TRIPOLI (Reuters) - The United Nations plans to move up to 10,000 illegal migrants from Libya next year, a senior U.N. official said on Tuesday, in a bid to relieve the plight of thousands stranded in deteriorating conditions in detention centres there.
Libya is the main departure point for migrants fleeing poverty or war to reach Europe by boat as smugglers exploit turmoil gripping the country since the 2011 overthrow of Muammar Gaddafi.
Illegal migrant arrivals in Italy have fallen by two-thirds since July from the same period last year since the U.N.-backed government in Tripoli, Italy’s partner, cut back human smuggling at one major hub. Italy also helps in the Libyan coast guard’s operations.

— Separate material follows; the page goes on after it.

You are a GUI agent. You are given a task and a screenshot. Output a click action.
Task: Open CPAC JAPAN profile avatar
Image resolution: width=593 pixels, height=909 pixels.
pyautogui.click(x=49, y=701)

But activists say the push has led to worsening of conditions in detention centres, where Human Rights Watch and other groups say migrants face overcrowding, abuse, lack of medical facilities and a shortage of food.
The U.N. is repatriating migrants to African countries willing to take them back but it was also in talks with European countries and Canada to take in some refugees, Roberto Mignone, chief mission of the U.N. refugee agency, said.
“This week we are going to send out of Libya 350 refugees, until the end of January we will send out at least 1000,” he told Reuters in an interview.
“In 2018 we are planning to send out of Libya between 5,000 to 10,000 refugees. We give priority to women, children, elderly, disabled, persons who suffered very seriously.”
A total of 44,306 had been registered as refugees and asylum seekers in Libya, he said.
Libyan officials deny abuses and say they are simply overwhelmed by a surge in arrivals amid little funds to accommodate them as public finances have been hit by a loss of oil revenues.
The issue of repatriations has got higher attention abroad since CNN published a video showing what it said was an auction of men offered to Libyan buyers as farmhands and sold for $400.
In November, Libya’s U.N.-backed government said it was investigating the report and promised to bring the perpetrators to justice. But it has struggled to make an impact as the country is effect controlled by armed factions.